Leaders behind the initiative to cover Buckhead’s Ga. Highway 400 commuter gulch with useful, scenic greenspaces and pathways hope Giving Tuesday will kickstart a new phase of financial support.
The nonprofit HUB404 Conservancy today launched a grassroots fundraising campaign called “Gimme Four” to help foot the bill for a project expected to cost hundreds of millions of dollars one buck—or actually four bucks, at minimum—at a time.

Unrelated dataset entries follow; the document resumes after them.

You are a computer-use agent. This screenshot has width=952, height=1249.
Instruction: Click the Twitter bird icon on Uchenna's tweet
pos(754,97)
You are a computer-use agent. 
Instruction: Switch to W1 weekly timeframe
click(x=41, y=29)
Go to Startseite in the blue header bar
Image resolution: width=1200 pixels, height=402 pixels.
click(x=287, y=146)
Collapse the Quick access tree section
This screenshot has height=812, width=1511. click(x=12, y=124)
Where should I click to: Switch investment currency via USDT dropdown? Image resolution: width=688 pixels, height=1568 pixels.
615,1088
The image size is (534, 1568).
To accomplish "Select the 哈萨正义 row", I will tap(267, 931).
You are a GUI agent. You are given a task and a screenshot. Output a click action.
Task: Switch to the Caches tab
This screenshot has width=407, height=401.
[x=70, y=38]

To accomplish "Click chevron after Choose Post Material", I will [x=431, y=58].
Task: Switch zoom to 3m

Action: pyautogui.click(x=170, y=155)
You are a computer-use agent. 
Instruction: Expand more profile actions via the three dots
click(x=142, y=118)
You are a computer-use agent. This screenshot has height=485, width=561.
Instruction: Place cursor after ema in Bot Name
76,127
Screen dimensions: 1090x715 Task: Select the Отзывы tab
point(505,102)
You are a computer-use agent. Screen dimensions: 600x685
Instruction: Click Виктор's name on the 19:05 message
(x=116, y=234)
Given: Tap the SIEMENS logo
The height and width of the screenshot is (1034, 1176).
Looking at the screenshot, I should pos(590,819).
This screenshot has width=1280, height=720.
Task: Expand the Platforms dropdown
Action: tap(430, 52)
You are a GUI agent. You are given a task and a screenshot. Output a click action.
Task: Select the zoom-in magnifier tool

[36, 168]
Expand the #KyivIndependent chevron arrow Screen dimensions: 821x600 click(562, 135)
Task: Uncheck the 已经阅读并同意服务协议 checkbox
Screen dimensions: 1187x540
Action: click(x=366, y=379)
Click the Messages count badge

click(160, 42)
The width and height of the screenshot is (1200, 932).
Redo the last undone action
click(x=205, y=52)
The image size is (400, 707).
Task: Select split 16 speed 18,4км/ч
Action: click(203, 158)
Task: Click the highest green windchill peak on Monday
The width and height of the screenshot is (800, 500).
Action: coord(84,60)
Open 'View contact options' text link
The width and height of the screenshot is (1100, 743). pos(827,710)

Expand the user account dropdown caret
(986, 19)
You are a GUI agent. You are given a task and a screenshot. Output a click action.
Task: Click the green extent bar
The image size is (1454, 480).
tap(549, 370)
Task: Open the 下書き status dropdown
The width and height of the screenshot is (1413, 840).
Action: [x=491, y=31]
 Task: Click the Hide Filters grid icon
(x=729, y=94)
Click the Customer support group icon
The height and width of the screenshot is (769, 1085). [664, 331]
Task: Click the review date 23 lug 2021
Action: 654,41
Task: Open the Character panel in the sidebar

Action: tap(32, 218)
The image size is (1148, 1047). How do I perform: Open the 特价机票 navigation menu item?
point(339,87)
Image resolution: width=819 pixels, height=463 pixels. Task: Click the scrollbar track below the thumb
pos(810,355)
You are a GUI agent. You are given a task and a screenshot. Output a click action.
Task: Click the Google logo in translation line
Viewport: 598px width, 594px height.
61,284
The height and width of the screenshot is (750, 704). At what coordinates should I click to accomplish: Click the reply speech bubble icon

Similar to highway-capping park endeavors currently raising funds in Midtown and downtown, HUB404 is expected to transform dead air space above the district’s busiest multi-lane vehicle corridor into greenspace. As conceived by the Buckhead Community Improvement District, HUB404 would be an “iconic” 9-acre park stretching for a half-mile, linked directly to a MARTA station and the growing PATH400 trail system.
The HUB404 Conservancy appointed seasoned fundraiser Anthony Rodriguez as its executive director in May, and under his leadership, the Gimme Four campaign is asking residents around Atlanta to contribute as little as $4.04 to help bring HUB404 to fruition.
Variable degrees of swag escalate with the amount of contributions: $4.04 (HUB404 sticker); $24.04 (HUB404 tote bag); $54.04 (HUB404 T-shirt); $104.04 HUB404 cap and tote… and so forth.
HUB404’s 15-member board has vowed to match all funds raised up to $50,000.
“HUB404 is for Atlanta. By Atlanta,” said Rodriguez in today’s announcement. “[It] will showcase the culture, art, and events that make Atlanta shine. We are limited only by our collective imagination, and we’re asking Atlanta to help make HUB404 a reality.”
Buckhead CID officials have said HUB404’s conceptual planning and surveying phases are complete.
The fundraising campaign launches as the project aims to begin engineering bridges over Lenox Road sometime in 2023.
That will be followed in 2024 by engineering work on HUB404’s major section from Lenox Road to Peachtree Road, officials said today.
Rodriguez, the HUB404 project’s first appointed leader, is the cofounder, president, and CEO of the Aurora Theatre in Lawrenceville, the state’s second-largest nonprofit pro theater production company. A startup in the 1990s, that theater’s $45-million arts center opened last fall.
Ambitions to cap Ga. Highway 400 with greenspace date back to 2015, when a feasibility study received its first $10,000 from the Buckhead CID.
The HUB404 project had its strongest momentum following a fundraising and publicity push in late 2019, but as COVID-19 locked down society, the HUB404 dream stalled the following year. The goal had originally been to engineer, construct, and fully open HUB404 by 2025.
By January this year, however, the HUB404 Conservancy had resumed private fundraising efforts and pursuit of federal grants. The revised goal is to be under construction on HUB404 by 2025, should fundraising efforts pan out.
HUB404’s features would include a grand plaza, cafes, an amphitheater, and paved walking and bike trails. Connections to the PATH400 greenway (and by extension, the BeltLine), Peachtree Road, and MARTA’s Buckhead rail station would also be built. Project backers have called HUB404 the country’s first transit-oriented park and an urban “crown jewel,” affording Buckhead its own version of Dallas’ celebrated, highway-topping Klyde Warren Park, but at almost twice the size.
Early, pre-inflation cost estimates for HUB404 hovered around $200 million.
Prior to the pandemic, a $600,000 Georgia Transportation Infrastructure Bank grant helped Buckhead CID gather necessary data related to topography, utilities, and property boundaries. HUB404 leaders have long said funding to foot the engineering and construction costs would come from a mix of private and public funds.